___ EXERCISE MATERIAL

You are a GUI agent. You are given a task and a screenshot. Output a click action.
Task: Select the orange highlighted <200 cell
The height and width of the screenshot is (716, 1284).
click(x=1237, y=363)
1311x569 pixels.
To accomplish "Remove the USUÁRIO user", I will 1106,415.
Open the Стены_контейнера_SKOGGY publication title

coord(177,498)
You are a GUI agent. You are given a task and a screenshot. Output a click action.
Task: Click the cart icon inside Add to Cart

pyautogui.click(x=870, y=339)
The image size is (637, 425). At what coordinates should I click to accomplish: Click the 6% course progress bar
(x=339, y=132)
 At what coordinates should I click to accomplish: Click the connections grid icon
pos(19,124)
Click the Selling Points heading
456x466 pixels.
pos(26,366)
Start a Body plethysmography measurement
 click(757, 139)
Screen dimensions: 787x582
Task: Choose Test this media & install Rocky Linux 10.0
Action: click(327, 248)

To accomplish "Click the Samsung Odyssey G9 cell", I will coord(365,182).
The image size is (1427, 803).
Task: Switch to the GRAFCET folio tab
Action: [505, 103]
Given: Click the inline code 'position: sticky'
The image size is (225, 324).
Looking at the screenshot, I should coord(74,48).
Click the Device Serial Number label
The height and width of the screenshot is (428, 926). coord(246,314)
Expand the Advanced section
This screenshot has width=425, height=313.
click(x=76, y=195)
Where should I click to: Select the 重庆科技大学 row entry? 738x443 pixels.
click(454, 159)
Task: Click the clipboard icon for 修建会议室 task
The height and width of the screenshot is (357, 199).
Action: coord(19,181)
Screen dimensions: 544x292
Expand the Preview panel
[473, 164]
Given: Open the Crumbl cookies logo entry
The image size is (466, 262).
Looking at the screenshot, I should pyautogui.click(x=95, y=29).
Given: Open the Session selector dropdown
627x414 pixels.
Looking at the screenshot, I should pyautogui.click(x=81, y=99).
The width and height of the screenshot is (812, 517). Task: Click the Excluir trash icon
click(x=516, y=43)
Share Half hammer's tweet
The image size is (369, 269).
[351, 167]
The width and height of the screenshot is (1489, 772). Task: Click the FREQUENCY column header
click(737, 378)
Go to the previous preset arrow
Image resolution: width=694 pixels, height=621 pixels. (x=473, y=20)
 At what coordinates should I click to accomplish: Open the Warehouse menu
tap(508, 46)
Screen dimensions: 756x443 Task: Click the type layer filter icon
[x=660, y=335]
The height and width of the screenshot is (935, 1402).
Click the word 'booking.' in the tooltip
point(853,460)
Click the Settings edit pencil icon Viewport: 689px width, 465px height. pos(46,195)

______

» **EXERCISE**
Word for word, reproduce every line of the data.

» **RESPONSE AREA**
You are a GUI agent. You are given a task and a screenshot. Output a click action.
Task: Select the orange highlighted <200 cell
The height and width of the screenshot is (716, 1284).
click(x=1237, y=363)
1311x569 pixels.
To accomplish "Remove the USUÁRIO user", I will 1106,415.
Open the Стены_контейнера_SKOGGY publication title

coord(177,498)
You are a GUI agent. You are given a task and a screenshot. Output a click action.
Task: Click the cart icon inside Add to Cart

pyautogui.click(x=870, y=339)
The image size is (637, 425). At what coordinates should I click to accomplish: Click the 6% course progress bar
(x=339, y=132)
 At what coordinates should I click to accomplish: Click the connections grid icon
pos(19,124)
Click the Selling Points heading
456x466 pixels.
pos(26,366)
Start a Body plethysmography measurement
 click(757, 139)
Screen dimensions: 787x582
Task: Choose Test this media & install Rocky Linux 10.0
Action: click(327, 248)

To accomplish "Click the Samsung Odyssey G9 cell", I will coord(365,182).
The image size is (1427, 803).
Task: Switch to the GRAFCET folio tab
Action: [505, 103]
Given: Click the inline code 'position: sticky'
The image size is (225, 324).
Looking at the screenshot, I should coord(74,48).
Click the Device Serial Number label
The height and width of the screenshot is (428, 926). coord(246,314)
Expand the Advanced section
This screenshot has width=425, height=313.
click(x=76, y=195)
Where should I click to: Select the 重庆科技大学 row entry? 738x443 pixels.
click(454, 159)
Task: Click the clipboard icon for 修建会议室 task
The height and width of the screenshot is (357, 199).
Action: coord(19,181)
Screen dimensions: 544x292
Expand the Preview panel
[473, 164]
Given: Open the Crumbl cookies logo entry
The image size is (466, 262).
Looking at the screenshot, I should pyautogui.click(x=95, y=29).
Given: Open the Session selector dropdown
627x414 pixels.
Looking at the screenshot, I should pyautogui.click(x=81, y=99).
The width and height of the screenshot is (812, 517). Task: Click the Excluir trash icon
click(x=516, y=43)
Share Half hammer's tweet
The image size is (369, 269).
[351, 167]
The width and height of the screenshot is (1489, 772). Task: Click the FREQUENCY column header
click(737, 378)
Go to the previous preset arrow
Image resolution: width=694 pixels, height=621 pixels. (x=473, y=20)
 At what coordinates should I click to accomplish: Open the Warehouse menu
tap(508, 46)
Screen dimensions: 756x443 Task: Click the type layer filter icon
[x=660, y=335]
The height and width of the screenshot is (935, 1402).
Click the word 'booking.' in the tooltip
point(853,460)
Click the Settings edit pencil icon Viewport: 689px width, 465px height. pos(46,195)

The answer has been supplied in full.